→ **Travail demandé**:
Restituez mot pour mot le passage du texte fourni qui va de « Contre toute attente, l’émission » à « frère de Naruto. ».

Mort de Jean Pormanove : Il "s'en va avec JP, mais il ne disparaîtra jamais  vraiment"… Son co-streameur Naruto annonce la fermeture du "Lokal", lieu  des directs sur Kick - lindependant.fr

Contre toute attente, l’émission a rouvert ses portes à la mi-septembre, à peine quelques semaines après la tragédie. Une décision qui a provoqué un tollé sur les réseaux sociaux. Si Naruto et Safine — accusés par de nombreux internautes d’avoir alimenté un climat de violence — ne font plus partie du projet, le flambeau a été repris par Gwen C., le frère de Naruto.

Avec deux nouveaux acolytes, il a relancé une série de lives sur Twitch. Mais les premières diffusions ont rapidement révélé une continuité inquiétante : même ambiance, même ton provocateur, et une mise en scène toujours centrée sur les confrontations et les “challenges” violents.

Le 7 octobre dernier, lors d’un live repéré par BFMTV, Gwen C. a d’ailleurs annoncé sans détour :

“Ça va être un live sans caméra, juste de la violence.”

→ **Liste des entrées**:
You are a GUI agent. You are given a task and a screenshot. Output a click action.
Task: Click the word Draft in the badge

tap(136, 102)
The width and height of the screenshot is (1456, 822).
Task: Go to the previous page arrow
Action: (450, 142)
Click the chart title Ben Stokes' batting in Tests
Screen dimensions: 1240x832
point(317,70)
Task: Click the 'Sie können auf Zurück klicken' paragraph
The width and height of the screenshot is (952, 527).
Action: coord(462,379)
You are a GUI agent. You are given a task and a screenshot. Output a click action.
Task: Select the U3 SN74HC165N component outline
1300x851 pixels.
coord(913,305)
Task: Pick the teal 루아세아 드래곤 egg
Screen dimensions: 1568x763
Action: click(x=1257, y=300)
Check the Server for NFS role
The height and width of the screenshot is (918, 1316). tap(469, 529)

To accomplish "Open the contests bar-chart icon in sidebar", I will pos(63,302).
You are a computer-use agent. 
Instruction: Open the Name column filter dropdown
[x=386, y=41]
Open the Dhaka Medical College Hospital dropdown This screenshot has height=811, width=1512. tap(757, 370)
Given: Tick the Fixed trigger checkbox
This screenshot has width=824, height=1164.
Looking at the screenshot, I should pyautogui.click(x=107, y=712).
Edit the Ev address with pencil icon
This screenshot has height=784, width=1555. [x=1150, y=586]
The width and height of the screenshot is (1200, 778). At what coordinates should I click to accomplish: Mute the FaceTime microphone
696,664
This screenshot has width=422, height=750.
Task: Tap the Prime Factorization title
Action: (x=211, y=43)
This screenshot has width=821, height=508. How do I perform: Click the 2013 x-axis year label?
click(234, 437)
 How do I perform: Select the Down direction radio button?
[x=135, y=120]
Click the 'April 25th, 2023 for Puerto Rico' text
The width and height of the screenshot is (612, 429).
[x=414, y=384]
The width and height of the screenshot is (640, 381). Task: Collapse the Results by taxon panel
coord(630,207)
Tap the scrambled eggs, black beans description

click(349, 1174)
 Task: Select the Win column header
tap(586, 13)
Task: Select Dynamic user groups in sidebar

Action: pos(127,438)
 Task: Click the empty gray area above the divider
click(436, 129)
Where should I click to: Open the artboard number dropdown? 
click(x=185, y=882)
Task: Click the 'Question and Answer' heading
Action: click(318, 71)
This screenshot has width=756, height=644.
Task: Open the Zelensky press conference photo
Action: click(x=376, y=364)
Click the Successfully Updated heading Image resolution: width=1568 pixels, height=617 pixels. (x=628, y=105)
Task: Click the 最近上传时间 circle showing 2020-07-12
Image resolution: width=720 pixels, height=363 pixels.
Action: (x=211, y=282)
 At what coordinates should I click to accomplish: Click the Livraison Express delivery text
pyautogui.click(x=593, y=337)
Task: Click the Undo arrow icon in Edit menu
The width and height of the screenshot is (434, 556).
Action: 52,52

→ **Réponse**:
Contre toute attente, l’émission a rouvert ses portes à la mi-septembre, à peine quelques semaines après la tragédie. Une décision qui a provoqué un tollé sur les réseaux sociaux. Si Naruto et Safine — accusés par de nombreux internautes d’avoir alimenté un climat de violence — ne font plus partie du projet, le flambeau a été repris par Gwen C., le frère de Naruto.